History tells us that elections are often won or lost in the week following the leaders' debates, as voters start to focus their attention on the leaders and the issues. From here on in, the campaigns are locked in. The messages won't change; the leaders will wear the same ties, or go without them at rallies whose nature is already familiar.

Both main parties are betting that they have developed the formula that will win them votes in the stretch. One of them is wrong.

Mr. Harper emerges from a relatively low-key performance in Wednesday's French language debate, where the sharpest exchanges were between Bloc Québécois Leader Gilles Duceppe and NDP Leader Jack Layton. (Mr. Layton was on the warpath, buoyed by encouraging polling numbers.) The Conservative leader will start Thursday with a visit to Beaupré, northeast of Quebec City, heading after that to an event near the Toronto airport. From then till Good Friday the Conservatives plan to campaign nonstop from one end of the country to another, hoping to shore up support in the Quebec City region, wooing voters in Newfoundland, which shut the Tories out in 2008, and courting, imploring and cajoling voters around Toronto and Vancouver.

Mr. Harper will say over and over again what he said Wednesday night: the Conservatives navigated the economy through the dangerous waters of recession, but the Canadian economy could still founder if the opposition parties win enough seats combined to bring Stephen Harper down.

Mr. Ignatieff will rebut that the Conservatives are squandering money on jets and jails, undermining democracy and ignoring the needs of families.
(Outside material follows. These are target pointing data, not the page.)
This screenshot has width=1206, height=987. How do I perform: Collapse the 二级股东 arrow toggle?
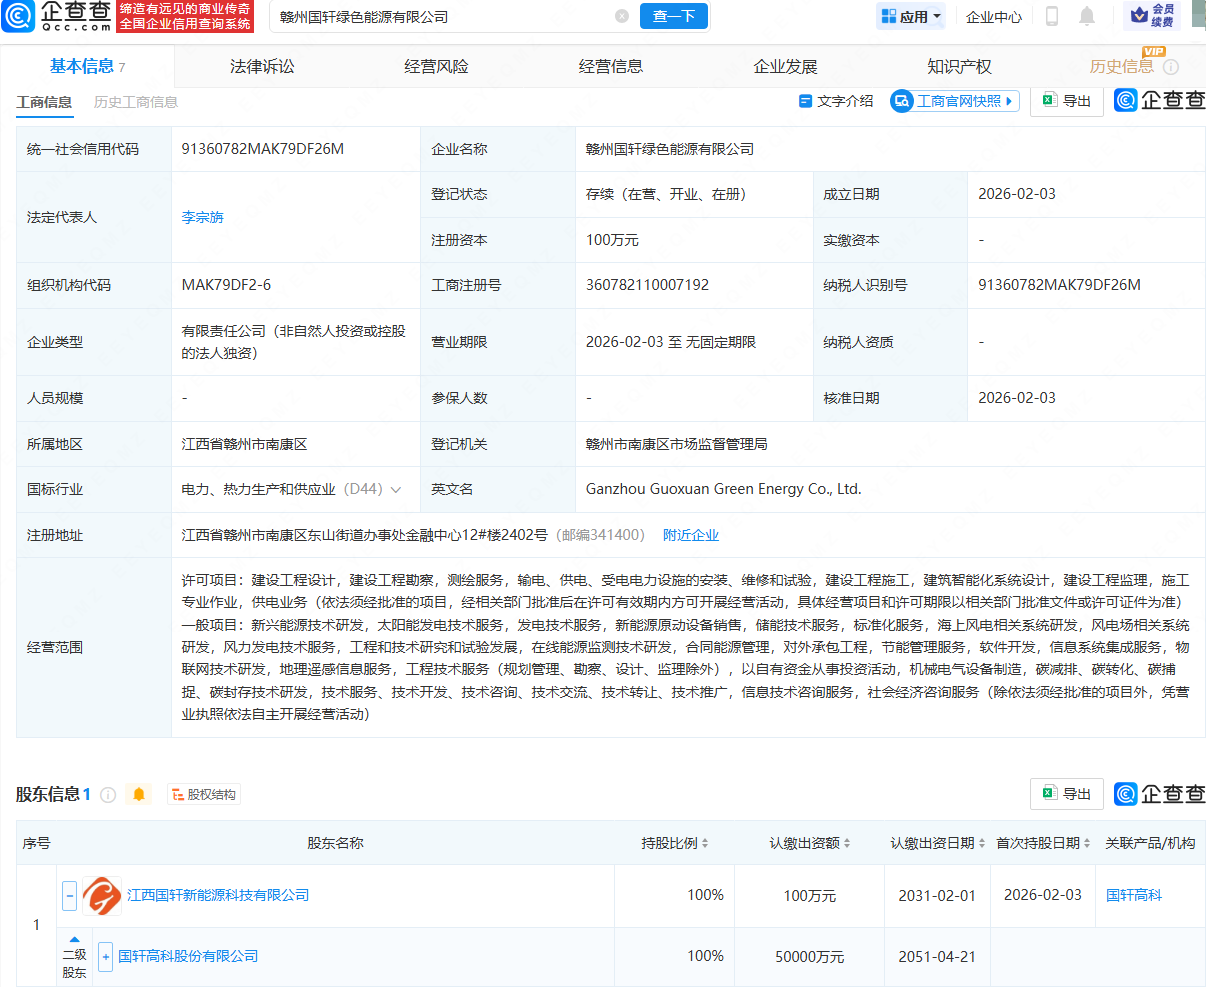[x=75, y=939]
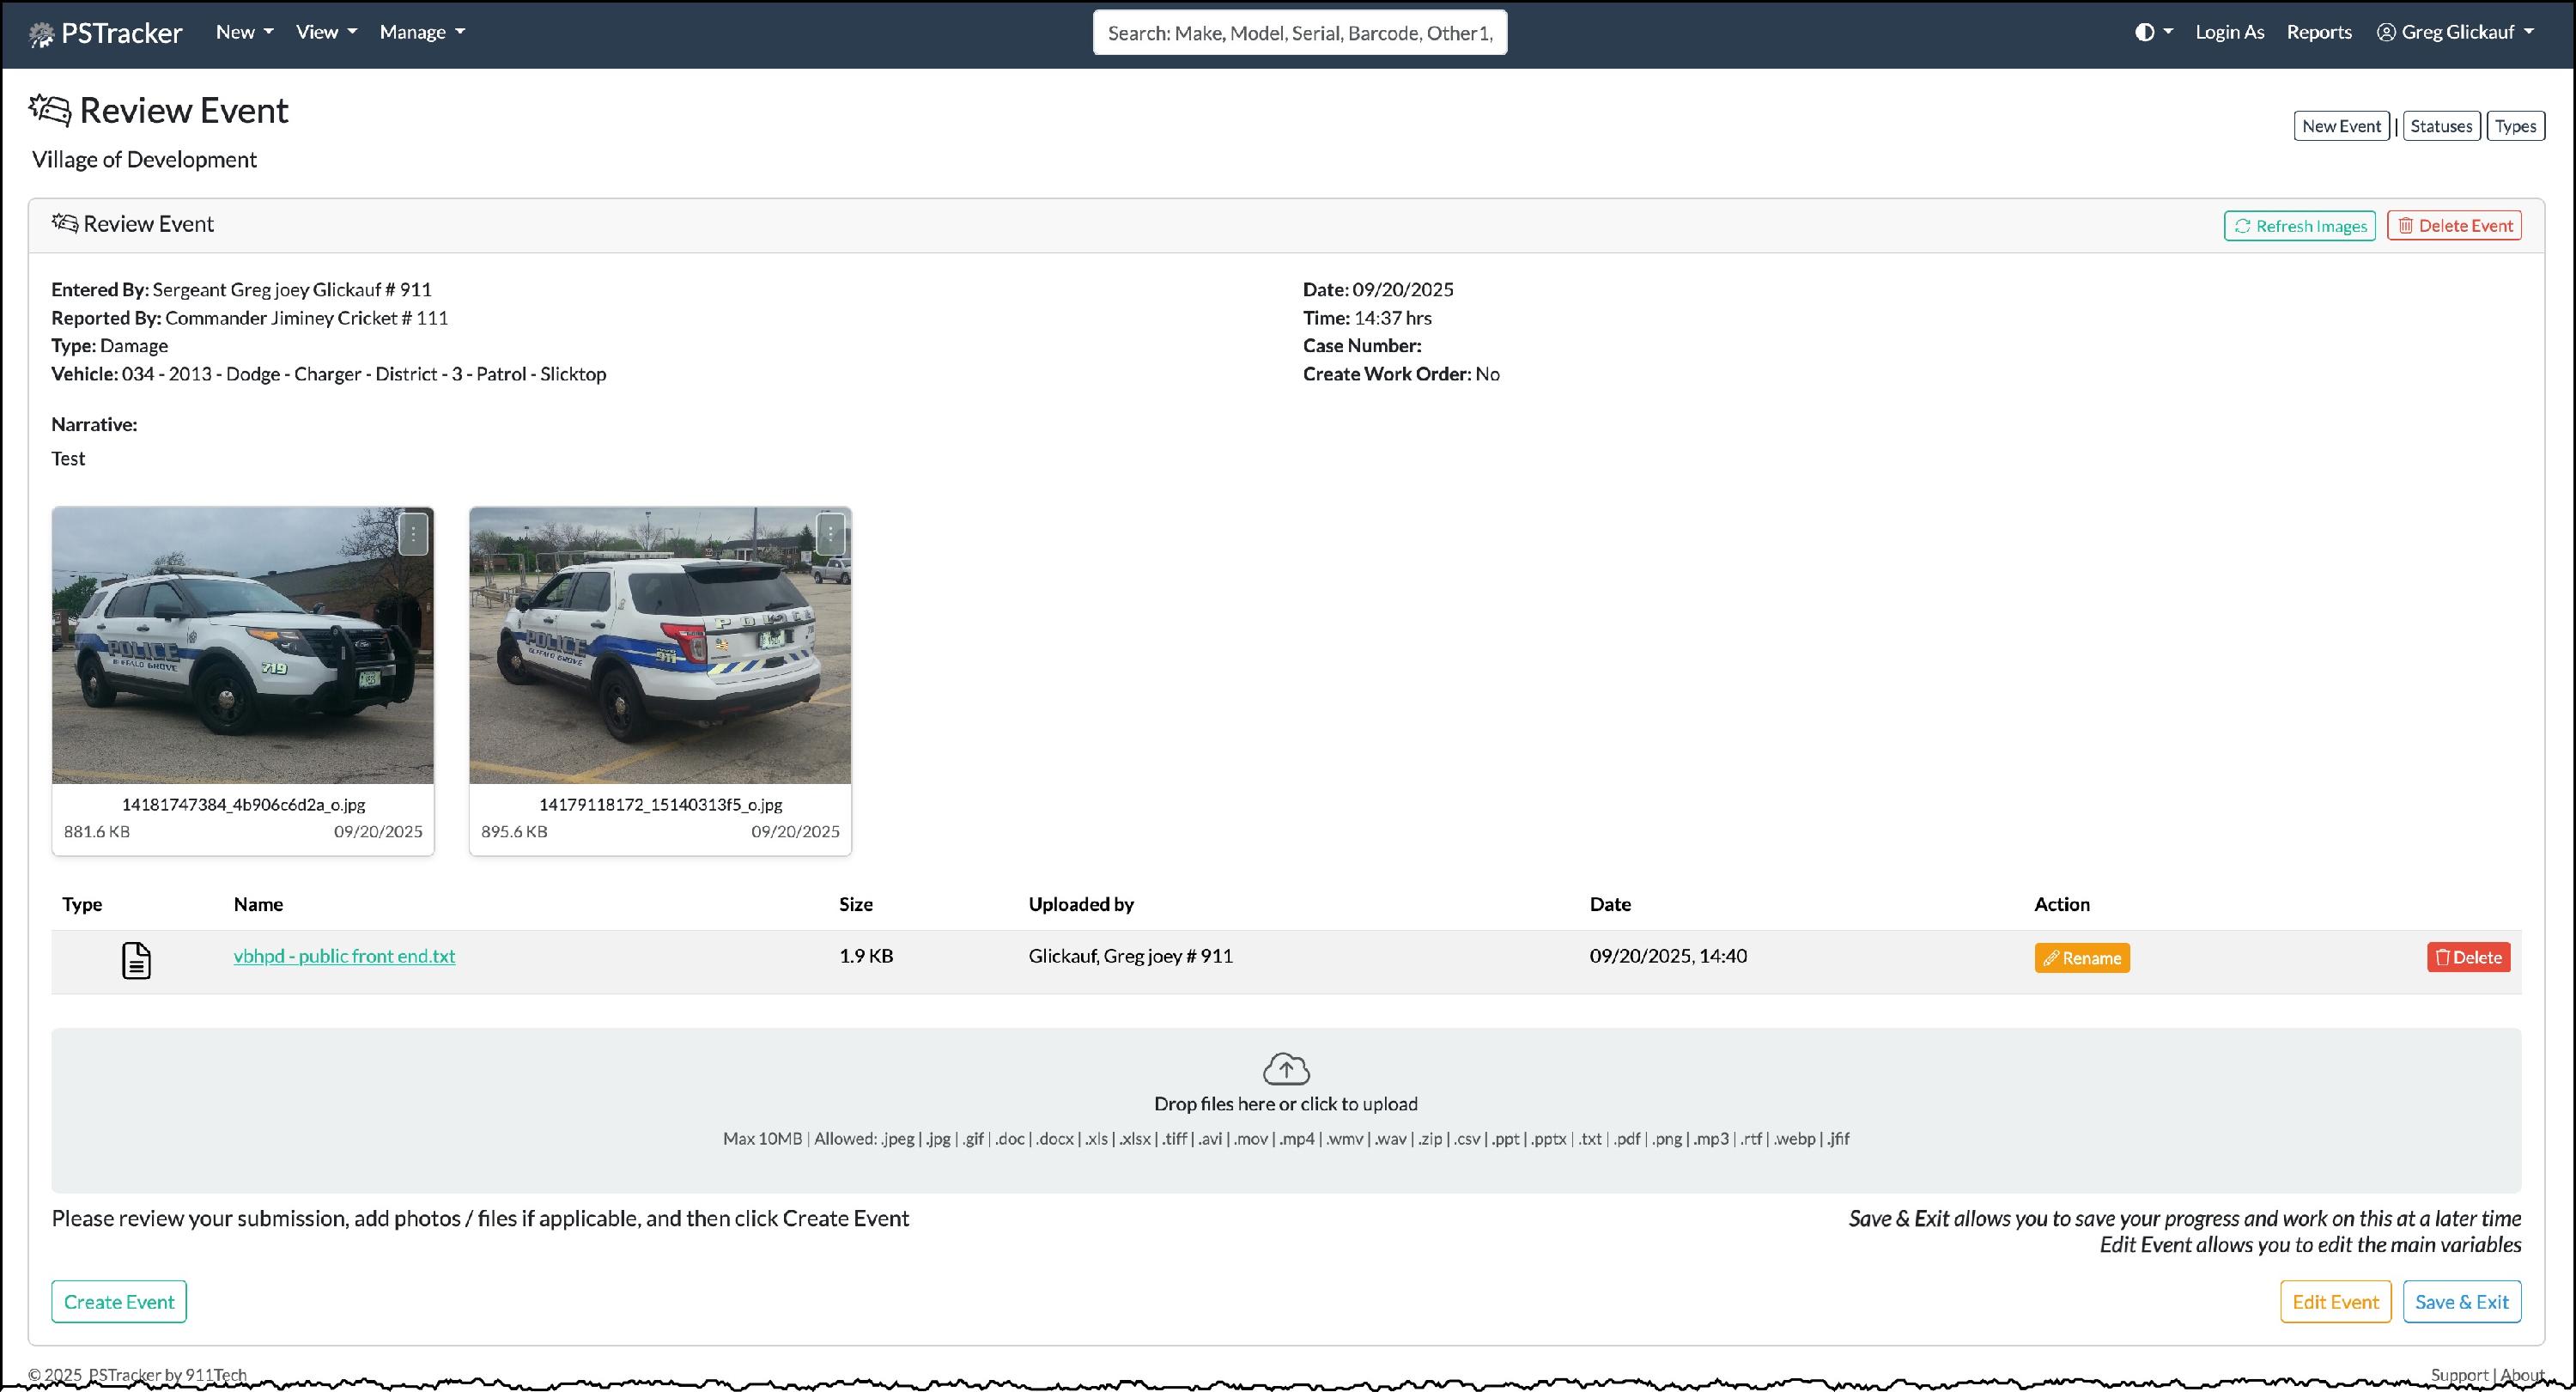
Task: Click the Review Event heading icon
Action: 50,110
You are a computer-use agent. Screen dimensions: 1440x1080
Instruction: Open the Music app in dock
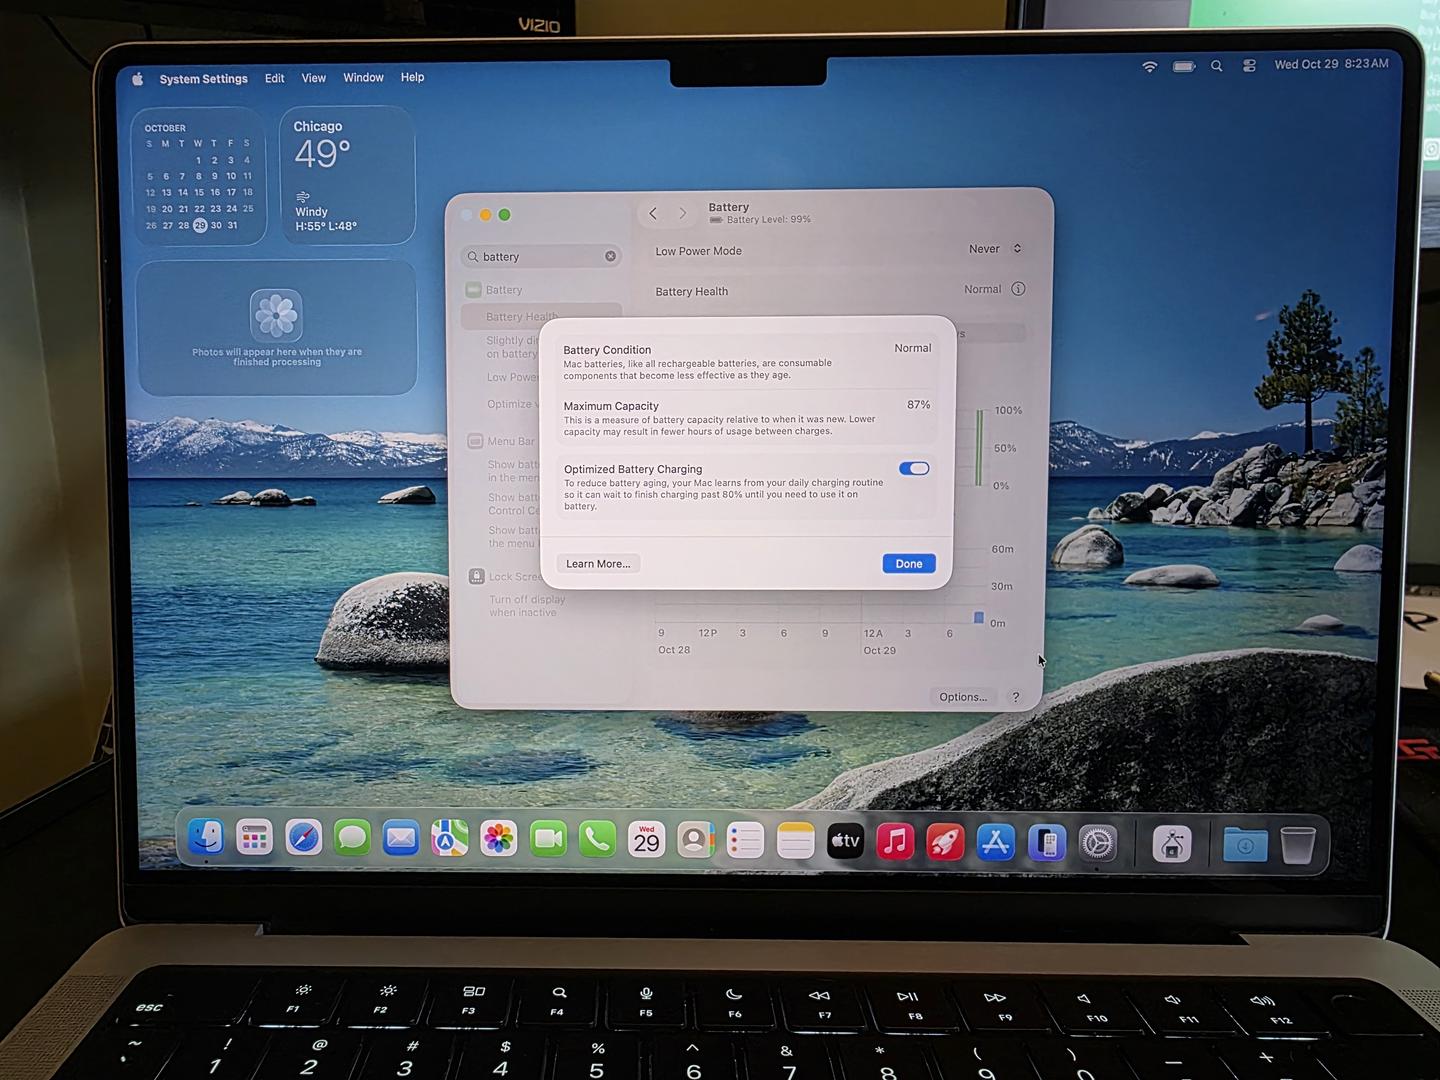click(x=895, y=842)
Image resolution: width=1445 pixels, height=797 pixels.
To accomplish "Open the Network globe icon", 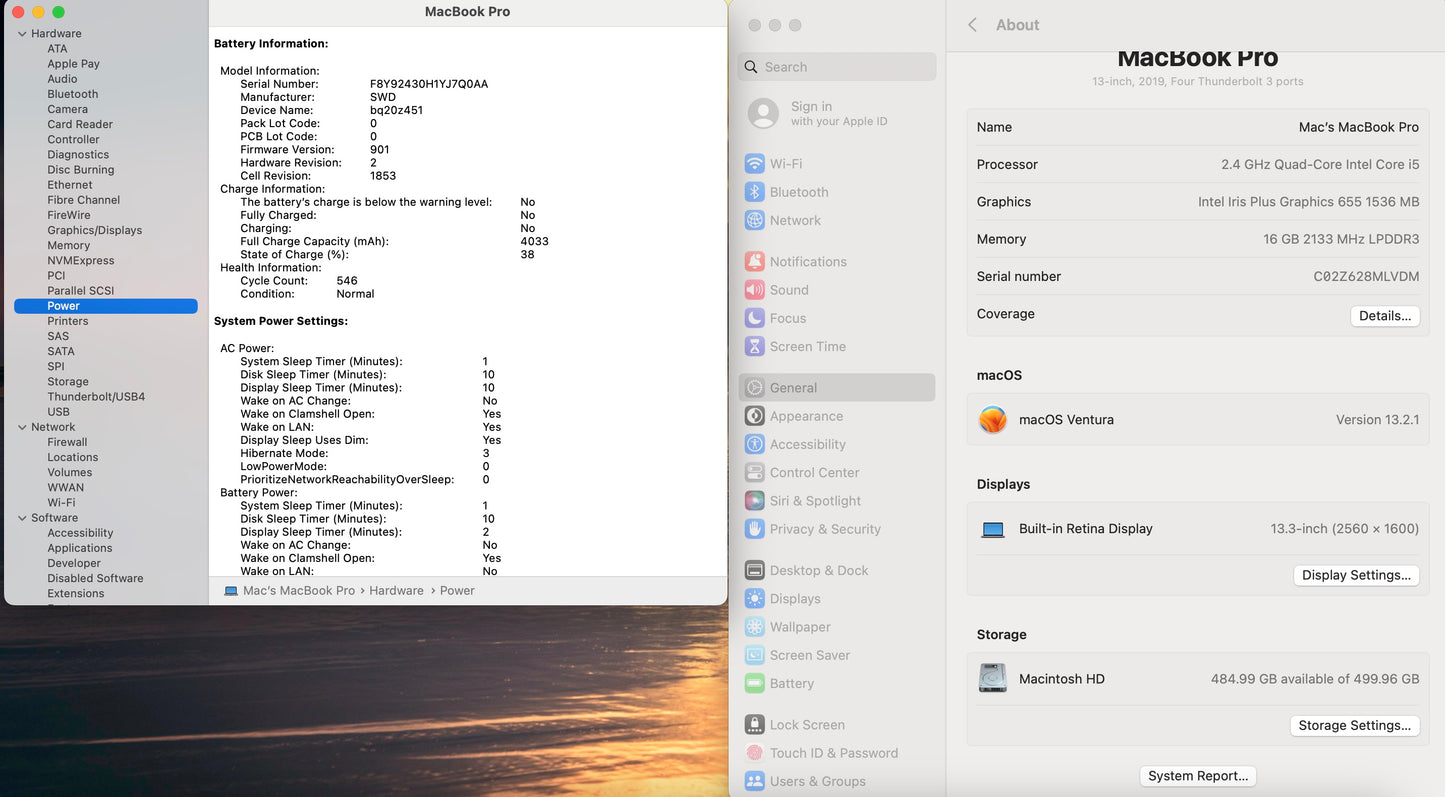I will pos(755,221).
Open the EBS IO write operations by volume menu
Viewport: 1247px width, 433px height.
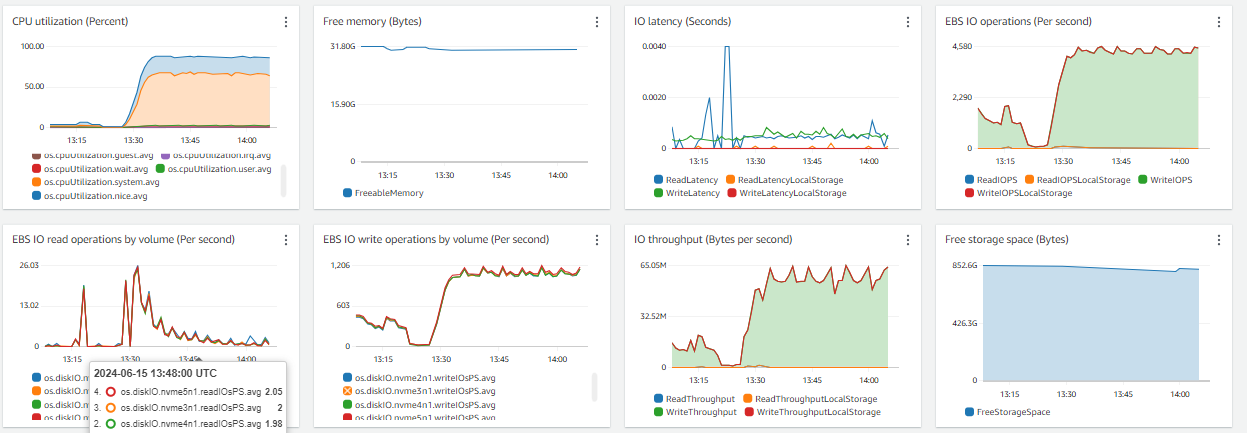597,240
It was the same message he delivered Wednesday night, in a performance that appeared looser, more confident and more on message than in his debate debut the night before.

He begins in the national capital region, where a few seats are in play, then heads to Saskatchewan, simply because a national leader must appear in each major province no matter how hopeless the cause, then head on to Edmonton, trying to recapture the seat Anne McLellan once held.

If anyone has wind in his sails, it's Jack Layton, who performed ably in both English and French. He'll use the good press he received from the debates to convince Liberal voters, especially, that a strong NDP is the best route to constrain any future government.

While Gilles Duceppe will continue to train his sights on Quebec City Conservatives and Montreal Liberals, knowing that even an indifferent showing will still leave him with by far the most seats in Quebec.

So eight days, in which the party leaders will ask you to make up your mind, or possibly change it. Away we go.